The Tourism Bureau yesterday reiterated that the nation has laws to regulate hotels and other types of short-term accommodations, and that all Internet platforms are required by law to remove ads posted by illegal operators.
At a news conference at Taipei Railway Station, the bureau vowed to step up efforts to crack down on illegal lodging.
The agency is to increase communication with Airbnb and other platforms that advertise accommodations, bureau Director-General Chou Yung-hui (周永暉) said.
Photo: Huang Yao-cheng, Taipei Times
The bureau is to confer with the National Communications Commission about working together to crack down on illegal operators, he said, adding that it would also seek legislative support to raise penalties for illegal operators.
“Some only lack registration; they should quickly register their businesses and become legal operators,” Chou said.
Japanese Internet firm Rakuten has promised to voluntarily review all listings on its platform and remove those by illegal operators, the bureau said.
Booking.com, Agoda, TripAdvisor and Expedia have also indicated that they would take down listings on their platforms by illegal operators when notified, it said.
San Francisco-based online hospitality service operator Airbnb said in an interview with the Liberty Times (sister newspaper of the Taipei Times) that it voluntarily took down all illegal home-sharing listings in Japan after the Japanese government passed an amendment to the Hotel and Inns Act that provided a clear definition of a “home-sharing service.”
Airbnb said that it would be happy to comply if the Taiwanese government enacts regulations similar to those of Japan.

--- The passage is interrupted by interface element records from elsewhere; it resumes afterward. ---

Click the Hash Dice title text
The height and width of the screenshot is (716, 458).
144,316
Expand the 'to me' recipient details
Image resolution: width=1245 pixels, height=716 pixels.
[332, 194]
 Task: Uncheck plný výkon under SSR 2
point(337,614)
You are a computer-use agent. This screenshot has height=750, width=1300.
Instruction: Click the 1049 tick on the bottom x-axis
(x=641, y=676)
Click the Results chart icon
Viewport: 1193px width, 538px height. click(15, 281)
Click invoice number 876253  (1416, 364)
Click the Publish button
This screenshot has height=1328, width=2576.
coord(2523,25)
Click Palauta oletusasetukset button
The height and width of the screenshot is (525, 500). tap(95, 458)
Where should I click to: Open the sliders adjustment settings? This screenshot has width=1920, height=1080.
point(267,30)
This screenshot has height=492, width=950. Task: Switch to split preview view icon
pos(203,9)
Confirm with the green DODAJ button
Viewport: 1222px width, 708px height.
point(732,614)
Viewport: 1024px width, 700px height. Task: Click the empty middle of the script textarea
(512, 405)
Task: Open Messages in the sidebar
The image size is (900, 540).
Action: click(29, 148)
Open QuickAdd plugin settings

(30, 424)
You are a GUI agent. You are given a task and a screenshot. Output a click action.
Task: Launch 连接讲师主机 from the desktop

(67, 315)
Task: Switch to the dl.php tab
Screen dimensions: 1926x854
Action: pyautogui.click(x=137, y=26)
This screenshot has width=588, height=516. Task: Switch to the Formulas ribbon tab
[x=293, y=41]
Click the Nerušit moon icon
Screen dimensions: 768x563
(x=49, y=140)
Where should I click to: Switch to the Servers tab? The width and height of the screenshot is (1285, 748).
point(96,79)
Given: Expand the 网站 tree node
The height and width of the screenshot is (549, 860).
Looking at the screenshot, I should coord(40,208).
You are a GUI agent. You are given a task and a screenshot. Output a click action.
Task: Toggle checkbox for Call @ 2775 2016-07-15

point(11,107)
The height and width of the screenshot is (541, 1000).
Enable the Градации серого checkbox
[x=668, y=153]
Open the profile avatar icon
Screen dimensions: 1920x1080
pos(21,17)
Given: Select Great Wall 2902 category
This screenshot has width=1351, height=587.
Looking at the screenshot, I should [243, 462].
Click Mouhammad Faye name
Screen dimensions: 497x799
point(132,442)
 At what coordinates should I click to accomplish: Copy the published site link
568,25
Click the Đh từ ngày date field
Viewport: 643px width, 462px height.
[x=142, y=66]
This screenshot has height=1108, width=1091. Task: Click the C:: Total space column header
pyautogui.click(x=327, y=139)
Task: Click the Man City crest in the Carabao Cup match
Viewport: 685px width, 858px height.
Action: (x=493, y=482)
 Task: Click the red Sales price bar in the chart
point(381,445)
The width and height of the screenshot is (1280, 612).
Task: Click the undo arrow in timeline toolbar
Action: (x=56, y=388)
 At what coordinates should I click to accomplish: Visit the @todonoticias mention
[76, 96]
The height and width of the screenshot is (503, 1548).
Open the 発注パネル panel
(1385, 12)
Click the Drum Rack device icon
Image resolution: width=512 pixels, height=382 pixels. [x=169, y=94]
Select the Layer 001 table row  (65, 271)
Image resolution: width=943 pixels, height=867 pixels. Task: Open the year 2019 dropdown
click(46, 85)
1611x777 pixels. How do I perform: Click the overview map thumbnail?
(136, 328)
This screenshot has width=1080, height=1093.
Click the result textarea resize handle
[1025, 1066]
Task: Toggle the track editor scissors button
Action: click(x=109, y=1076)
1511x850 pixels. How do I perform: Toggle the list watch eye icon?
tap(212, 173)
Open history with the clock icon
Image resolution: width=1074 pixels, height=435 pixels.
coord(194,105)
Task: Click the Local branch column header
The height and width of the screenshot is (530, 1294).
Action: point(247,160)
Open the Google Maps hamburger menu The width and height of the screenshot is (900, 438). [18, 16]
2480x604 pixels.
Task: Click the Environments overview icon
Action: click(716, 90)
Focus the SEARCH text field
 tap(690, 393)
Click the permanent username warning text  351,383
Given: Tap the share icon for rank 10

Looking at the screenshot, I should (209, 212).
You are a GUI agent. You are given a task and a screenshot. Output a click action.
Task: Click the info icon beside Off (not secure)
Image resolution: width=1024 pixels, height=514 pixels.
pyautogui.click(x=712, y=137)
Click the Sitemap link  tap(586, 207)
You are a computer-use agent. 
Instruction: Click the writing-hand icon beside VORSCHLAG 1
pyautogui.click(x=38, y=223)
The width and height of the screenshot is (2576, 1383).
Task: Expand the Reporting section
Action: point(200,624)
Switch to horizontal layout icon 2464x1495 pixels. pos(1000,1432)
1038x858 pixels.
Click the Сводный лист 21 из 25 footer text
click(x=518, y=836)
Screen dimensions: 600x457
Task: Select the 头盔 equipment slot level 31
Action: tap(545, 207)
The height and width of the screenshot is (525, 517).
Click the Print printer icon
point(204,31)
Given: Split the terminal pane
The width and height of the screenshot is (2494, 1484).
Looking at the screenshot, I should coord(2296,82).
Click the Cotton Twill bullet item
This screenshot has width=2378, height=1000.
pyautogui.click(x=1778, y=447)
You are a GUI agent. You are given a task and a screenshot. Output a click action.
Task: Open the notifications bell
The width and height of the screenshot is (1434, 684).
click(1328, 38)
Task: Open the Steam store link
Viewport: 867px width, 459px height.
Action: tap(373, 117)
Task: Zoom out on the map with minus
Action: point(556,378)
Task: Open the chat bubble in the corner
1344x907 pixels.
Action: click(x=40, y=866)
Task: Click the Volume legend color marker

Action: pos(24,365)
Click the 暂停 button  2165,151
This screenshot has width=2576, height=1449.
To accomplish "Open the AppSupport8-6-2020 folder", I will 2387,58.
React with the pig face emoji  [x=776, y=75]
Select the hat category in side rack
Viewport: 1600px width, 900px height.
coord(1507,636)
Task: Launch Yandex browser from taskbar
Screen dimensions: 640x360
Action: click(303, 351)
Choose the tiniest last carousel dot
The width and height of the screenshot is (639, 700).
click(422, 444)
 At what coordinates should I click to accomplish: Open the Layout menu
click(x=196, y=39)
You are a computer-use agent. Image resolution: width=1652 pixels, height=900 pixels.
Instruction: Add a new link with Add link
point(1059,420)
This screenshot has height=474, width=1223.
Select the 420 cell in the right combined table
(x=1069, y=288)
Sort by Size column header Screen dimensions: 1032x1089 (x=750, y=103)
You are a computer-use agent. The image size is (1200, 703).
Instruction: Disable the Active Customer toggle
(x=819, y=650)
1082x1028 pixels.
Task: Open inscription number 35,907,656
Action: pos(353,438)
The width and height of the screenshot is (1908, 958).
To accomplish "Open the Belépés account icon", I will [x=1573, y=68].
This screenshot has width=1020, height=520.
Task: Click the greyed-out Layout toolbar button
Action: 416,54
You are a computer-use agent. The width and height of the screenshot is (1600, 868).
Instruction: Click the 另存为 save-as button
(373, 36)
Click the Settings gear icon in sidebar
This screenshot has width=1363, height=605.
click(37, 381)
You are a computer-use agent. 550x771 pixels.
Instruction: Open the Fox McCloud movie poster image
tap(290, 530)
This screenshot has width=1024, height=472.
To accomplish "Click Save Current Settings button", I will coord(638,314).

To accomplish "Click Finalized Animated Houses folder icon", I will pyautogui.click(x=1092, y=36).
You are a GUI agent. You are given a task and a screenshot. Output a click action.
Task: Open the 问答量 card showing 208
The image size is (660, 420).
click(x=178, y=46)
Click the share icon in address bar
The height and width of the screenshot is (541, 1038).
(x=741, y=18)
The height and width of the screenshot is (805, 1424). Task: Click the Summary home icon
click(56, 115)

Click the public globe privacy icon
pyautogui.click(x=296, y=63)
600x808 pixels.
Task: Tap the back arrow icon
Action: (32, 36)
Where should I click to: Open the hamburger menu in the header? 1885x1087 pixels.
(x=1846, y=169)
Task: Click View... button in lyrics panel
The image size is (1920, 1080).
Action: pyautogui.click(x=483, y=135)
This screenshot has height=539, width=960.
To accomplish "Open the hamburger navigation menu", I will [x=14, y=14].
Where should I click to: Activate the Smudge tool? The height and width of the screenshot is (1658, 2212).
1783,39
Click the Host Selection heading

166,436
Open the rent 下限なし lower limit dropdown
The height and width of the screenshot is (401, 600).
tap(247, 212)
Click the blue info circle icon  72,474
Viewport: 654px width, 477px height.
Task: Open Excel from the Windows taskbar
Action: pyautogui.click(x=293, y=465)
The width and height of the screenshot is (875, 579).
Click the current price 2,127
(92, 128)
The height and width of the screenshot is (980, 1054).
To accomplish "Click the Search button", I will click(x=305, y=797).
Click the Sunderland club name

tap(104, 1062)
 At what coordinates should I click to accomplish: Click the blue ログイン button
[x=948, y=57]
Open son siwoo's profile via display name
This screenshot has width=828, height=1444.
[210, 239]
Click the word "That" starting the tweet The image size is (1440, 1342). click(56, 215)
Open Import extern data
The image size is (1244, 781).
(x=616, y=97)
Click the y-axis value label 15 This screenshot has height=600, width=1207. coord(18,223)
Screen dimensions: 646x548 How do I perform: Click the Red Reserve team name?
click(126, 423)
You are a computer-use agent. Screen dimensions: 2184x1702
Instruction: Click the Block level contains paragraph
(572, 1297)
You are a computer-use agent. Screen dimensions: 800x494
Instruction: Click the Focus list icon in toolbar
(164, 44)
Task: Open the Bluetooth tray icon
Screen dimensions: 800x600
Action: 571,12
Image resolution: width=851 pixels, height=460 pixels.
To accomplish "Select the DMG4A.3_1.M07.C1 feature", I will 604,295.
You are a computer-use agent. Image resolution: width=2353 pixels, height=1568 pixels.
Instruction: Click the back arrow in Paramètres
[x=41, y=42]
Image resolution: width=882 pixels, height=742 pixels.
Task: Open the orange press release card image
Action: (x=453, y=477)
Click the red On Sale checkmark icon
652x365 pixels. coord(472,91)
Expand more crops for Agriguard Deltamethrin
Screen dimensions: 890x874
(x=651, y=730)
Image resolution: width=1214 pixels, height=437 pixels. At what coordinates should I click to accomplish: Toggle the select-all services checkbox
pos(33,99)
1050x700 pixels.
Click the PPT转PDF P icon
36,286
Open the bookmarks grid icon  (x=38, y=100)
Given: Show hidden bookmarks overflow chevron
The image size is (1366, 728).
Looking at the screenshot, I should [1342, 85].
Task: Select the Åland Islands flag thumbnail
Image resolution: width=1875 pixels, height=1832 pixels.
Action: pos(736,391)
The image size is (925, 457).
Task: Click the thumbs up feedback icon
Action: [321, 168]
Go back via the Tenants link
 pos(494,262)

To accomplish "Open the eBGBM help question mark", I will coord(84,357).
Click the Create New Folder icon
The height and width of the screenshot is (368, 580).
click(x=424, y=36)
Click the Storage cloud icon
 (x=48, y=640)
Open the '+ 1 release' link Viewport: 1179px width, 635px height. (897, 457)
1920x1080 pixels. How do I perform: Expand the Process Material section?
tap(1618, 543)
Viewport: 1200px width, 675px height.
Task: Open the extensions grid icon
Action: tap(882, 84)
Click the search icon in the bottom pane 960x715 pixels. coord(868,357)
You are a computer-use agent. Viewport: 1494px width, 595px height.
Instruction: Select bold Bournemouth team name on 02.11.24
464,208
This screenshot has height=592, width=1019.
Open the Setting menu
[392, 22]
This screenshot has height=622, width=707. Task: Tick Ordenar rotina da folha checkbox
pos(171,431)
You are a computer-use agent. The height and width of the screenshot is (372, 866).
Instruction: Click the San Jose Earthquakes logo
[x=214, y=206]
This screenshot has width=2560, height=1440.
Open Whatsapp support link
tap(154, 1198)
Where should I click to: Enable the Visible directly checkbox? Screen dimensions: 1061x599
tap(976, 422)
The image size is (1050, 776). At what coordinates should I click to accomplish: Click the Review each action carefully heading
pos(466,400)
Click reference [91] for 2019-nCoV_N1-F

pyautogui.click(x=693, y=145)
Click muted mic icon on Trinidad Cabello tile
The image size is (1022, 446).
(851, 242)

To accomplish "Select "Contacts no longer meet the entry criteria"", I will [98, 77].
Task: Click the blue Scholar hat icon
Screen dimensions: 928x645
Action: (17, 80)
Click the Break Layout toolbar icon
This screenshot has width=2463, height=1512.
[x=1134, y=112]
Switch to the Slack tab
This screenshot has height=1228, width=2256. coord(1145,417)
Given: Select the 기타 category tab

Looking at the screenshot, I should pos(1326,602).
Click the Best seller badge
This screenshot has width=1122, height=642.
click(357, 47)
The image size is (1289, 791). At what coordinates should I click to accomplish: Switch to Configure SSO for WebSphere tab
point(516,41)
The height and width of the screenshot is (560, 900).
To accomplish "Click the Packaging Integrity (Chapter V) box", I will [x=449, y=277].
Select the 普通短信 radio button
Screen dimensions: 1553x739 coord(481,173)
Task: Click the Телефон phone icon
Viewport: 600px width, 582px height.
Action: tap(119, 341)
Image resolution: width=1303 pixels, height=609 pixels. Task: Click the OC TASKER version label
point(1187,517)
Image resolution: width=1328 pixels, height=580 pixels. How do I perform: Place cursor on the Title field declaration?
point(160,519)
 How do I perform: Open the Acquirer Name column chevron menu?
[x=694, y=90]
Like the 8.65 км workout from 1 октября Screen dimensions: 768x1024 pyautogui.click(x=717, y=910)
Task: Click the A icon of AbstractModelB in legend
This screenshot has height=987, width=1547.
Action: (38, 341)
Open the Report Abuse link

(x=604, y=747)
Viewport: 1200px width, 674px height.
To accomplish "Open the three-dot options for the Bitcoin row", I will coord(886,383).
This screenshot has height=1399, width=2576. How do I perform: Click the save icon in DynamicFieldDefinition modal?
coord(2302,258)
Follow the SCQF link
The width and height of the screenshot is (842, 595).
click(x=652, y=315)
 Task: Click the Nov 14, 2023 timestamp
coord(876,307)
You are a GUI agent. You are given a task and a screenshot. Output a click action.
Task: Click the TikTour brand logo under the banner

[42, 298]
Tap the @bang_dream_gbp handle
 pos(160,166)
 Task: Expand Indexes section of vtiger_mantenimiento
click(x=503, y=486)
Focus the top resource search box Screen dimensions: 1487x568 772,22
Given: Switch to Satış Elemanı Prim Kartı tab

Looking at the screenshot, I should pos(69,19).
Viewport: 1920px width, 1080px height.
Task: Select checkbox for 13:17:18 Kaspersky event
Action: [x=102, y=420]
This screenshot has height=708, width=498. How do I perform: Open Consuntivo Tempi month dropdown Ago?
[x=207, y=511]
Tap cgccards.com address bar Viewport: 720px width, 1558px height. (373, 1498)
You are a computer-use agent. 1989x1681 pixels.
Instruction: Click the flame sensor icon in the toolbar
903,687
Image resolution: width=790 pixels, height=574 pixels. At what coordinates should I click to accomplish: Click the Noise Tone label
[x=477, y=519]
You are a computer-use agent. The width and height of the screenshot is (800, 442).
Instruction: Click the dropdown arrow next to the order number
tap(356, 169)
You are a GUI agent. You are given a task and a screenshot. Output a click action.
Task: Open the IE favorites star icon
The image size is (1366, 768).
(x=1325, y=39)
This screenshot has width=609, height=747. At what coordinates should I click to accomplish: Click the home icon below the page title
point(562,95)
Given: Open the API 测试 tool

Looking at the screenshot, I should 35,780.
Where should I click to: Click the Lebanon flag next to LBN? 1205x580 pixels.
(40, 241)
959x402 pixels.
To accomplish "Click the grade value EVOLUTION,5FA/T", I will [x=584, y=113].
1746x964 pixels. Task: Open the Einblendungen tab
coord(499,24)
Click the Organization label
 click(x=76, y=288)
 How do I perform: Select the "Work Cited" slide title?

However, the government should not ignore that an increasing number of people seek to enrich their travel experiences by staying with locals voluntarily sharing their homes, it said.
The bureau said it would list on its Web site the online platforms that are unwilling or hesitant to comply with the nation’s laws, adding that all illegal home-sharing listings would be referred to local government officials.
“Internet platform operators should adhere to Taiwan’s regulations on hotels and short-stay rentals,” the bureau said.
The offerings of Taiwan’s legal hotels and bed and breakfasts have become diverse, with each having its own characteristics and reputation, the bureau said.
“Tourists might be seeking low-cost accommodations, but problems generated by illegal operators or short-stay rentals — from safety concerns, tax issues and possible invasion of guests’ privacy to consumer disputes — have caused them to be banned around the world,” the bureau said.
“All legal hotels have passed official evaluations for fire and public safety, hygiene and other elements, and are also required to insure all their tenants,” the bureau added.